About the only things that’s really worth knowing about Letters to Cleo these days is that fictional municipal executive Ben Wyatt is a fan. The band, fronted by Kay Hanley, had a solid radio hit with “Here and Now,” a song that appeared on their debut release, the unfortunately-titled Aurora Gory Alice. The band and their label clearly hoped to leverage that tantalizing taste of success with the release of their sophomore album, Wholesale Meats and Fish, and it initially seemed they might be able to develop some reasonable longevity. “Awake,” the album’s lead single, charted only a few slots lower than “Here and Now,” on both the Billboard Modern Rock and the Hot 100 lists. As far as commercial success, it was diminishing returns from there, with one more proper studio album (the band’s last release, aside from a rarities collection, was culled together from earlier recordings) and a very nineties excursion as the house band for the movie 10 Things I Hate About You. They officially broke up in 2000, though the invariably reunion gigs started cropping up a few years later. And they of course played the Pawnee-Eagleton Unity Concert. Ben Wyatt saw to that.
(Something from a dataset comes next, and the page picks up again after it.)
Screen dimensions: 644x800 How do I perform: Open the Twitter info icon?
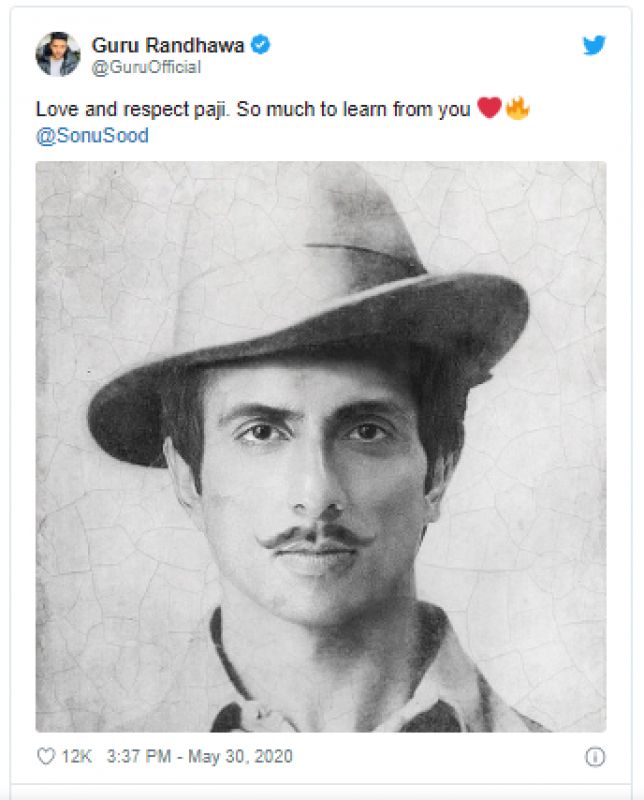[595, 757]
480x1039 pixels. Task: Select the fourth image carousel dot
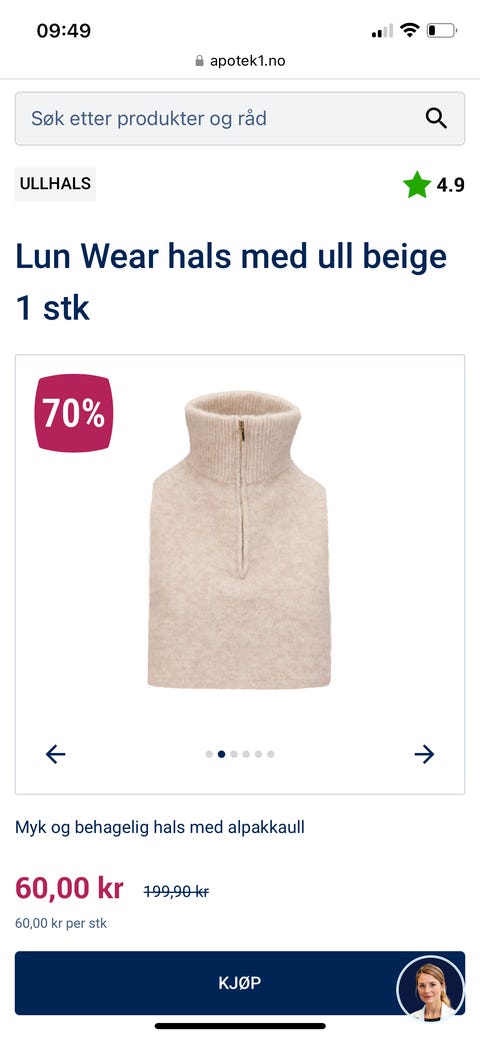pos(246,753)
83. The Jon Spencer Blues Explosion, Orange
The fact that Orange has a spot on 90FM’s 1995 list truly speaks to the impact of the breakthrough release from the Jon Spencer Blues Explosion. Released in late October of the prior year, Orange required some serious staying power to register. I remember it as one of the more talked-about releases of the time, with those who connected with it wrapped up in a near-zealous devotion to its pretzeling together of punk and blues. By the basic description, it should have been exactly the sort of record I glommed onto, too. Though I tried repeatedly, I never fully warmed to it. There was something problematic about it that I couldn’t quite name. Listening to it now, with the benefit of comparison to some of its superior descendants (including, it’s worth noting, the Jon Spencer Blues Explosion’s follow-up, Now I Got Worry), I hear a distancing, jokey cynicism that I think explains my long-ago reticence.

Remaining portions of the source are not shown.